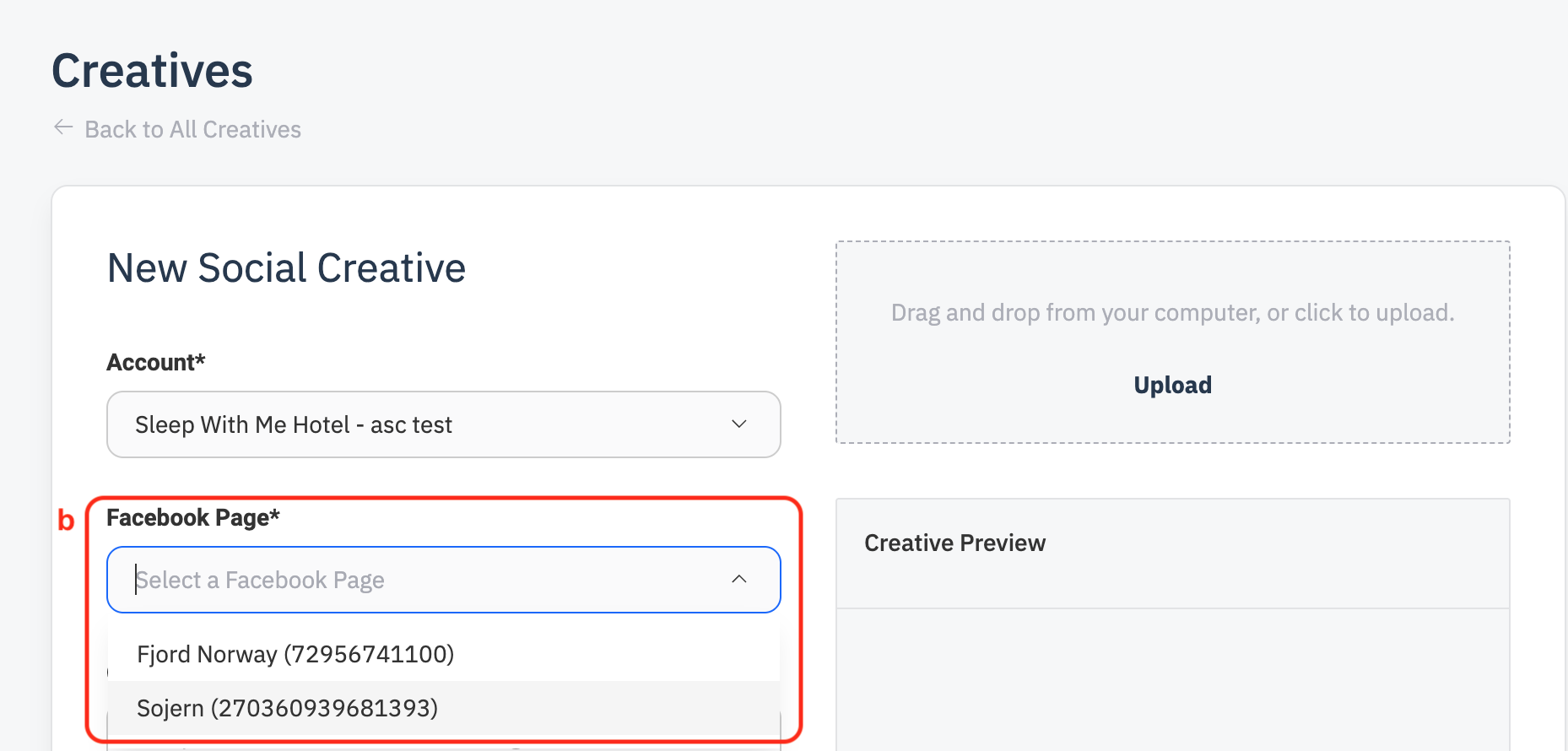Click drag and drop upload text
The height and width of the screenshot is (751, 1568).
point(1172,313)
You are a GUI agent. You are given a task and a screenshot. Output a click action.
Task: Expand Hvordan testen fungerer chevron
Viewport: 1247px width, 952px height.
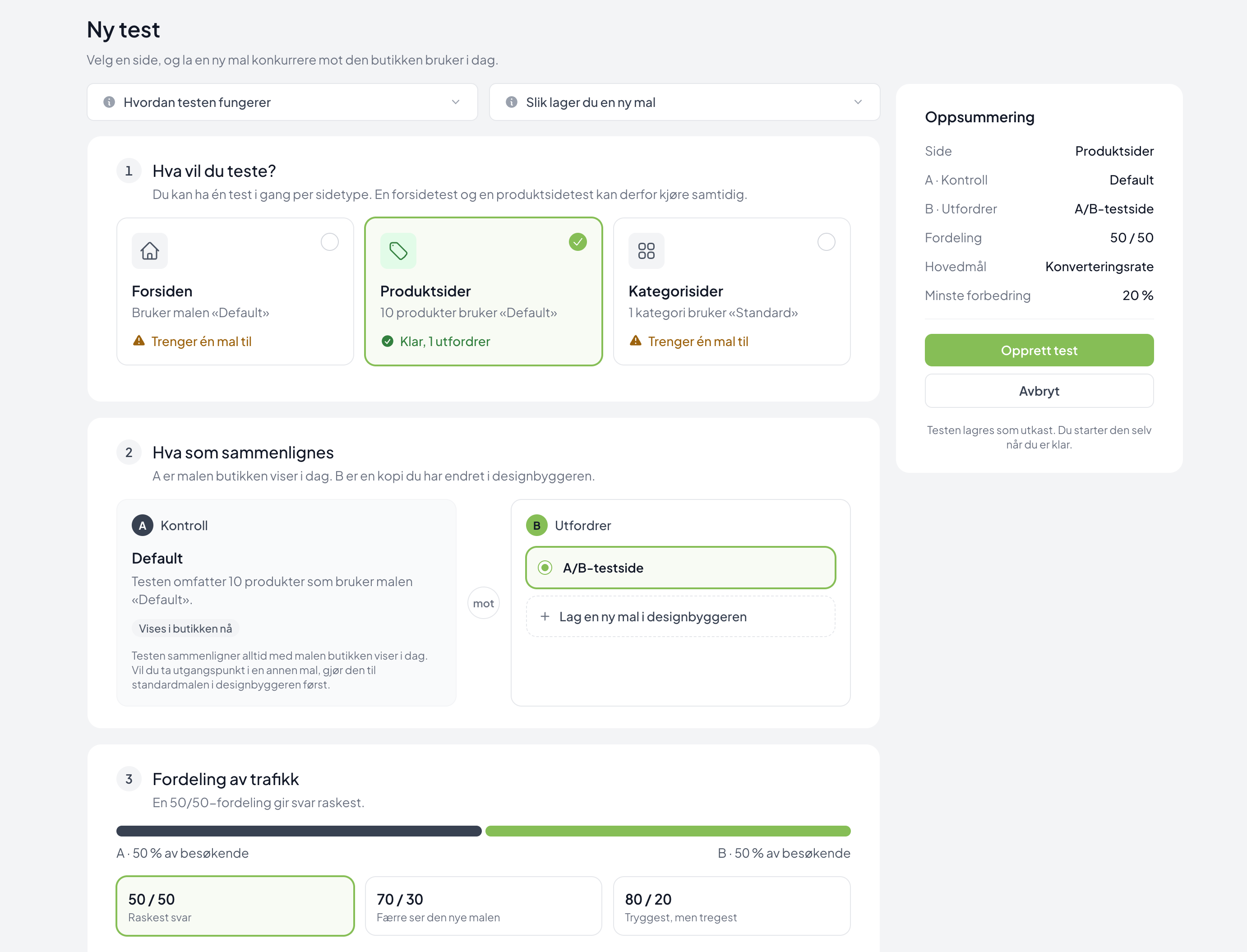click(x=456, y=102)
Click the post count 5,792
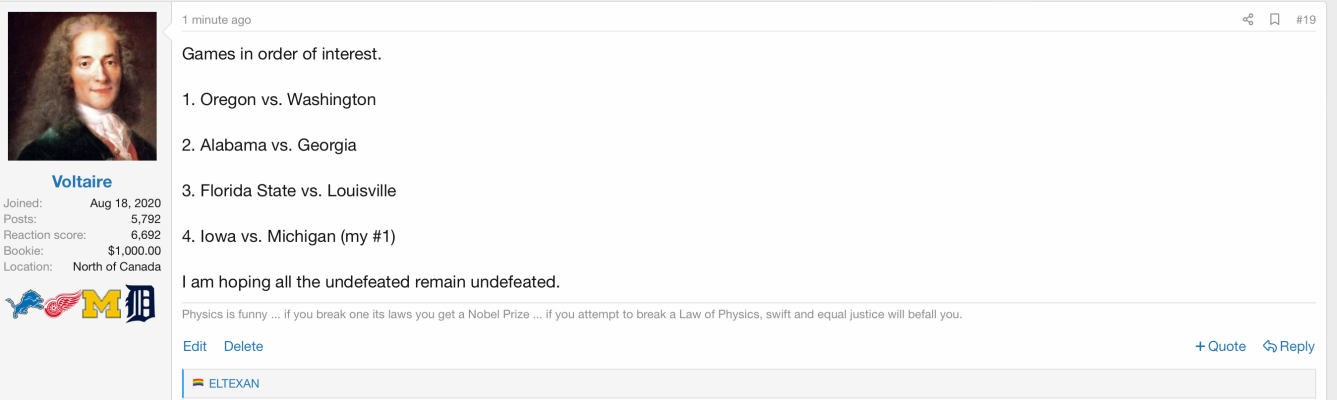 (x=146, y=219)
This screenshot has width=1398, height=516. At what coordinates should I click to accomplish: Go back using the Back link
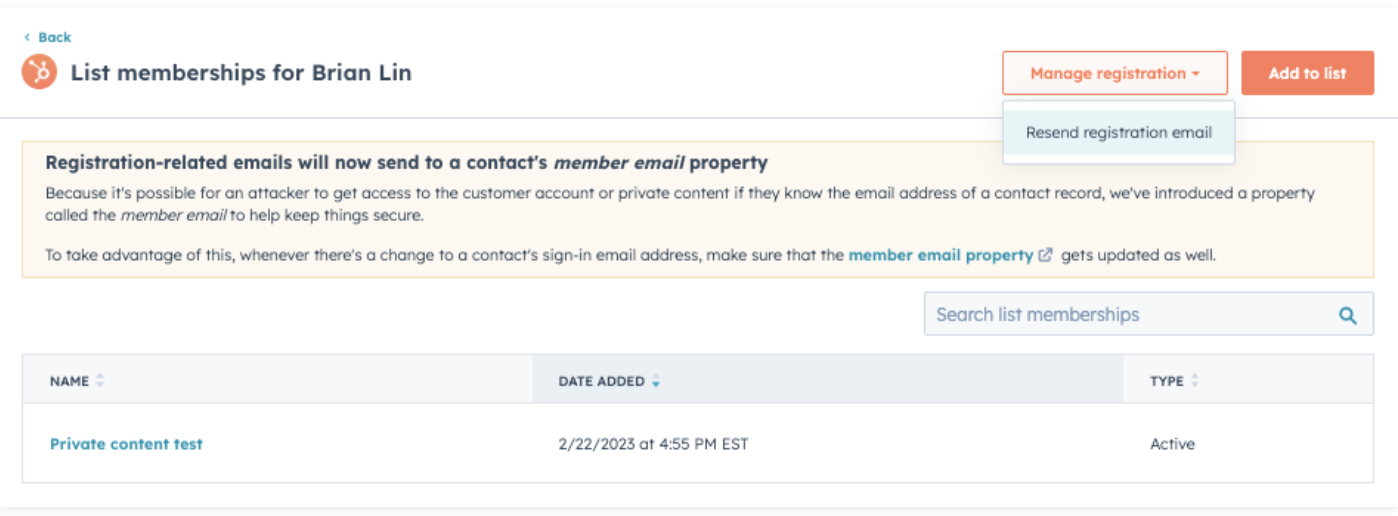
****************************************
- **Exercise aim**
Leaving every picture out, write out exactly the lines from the one that holds "Click the post count 5,792" through the end of the listing, both included.

- **Result for this exercise**
Click the post count 5,792
 (x=146, y=219)
This screenshot has width=1398, height=516. At what coordinates should I click to accomplish: Go back using the Back link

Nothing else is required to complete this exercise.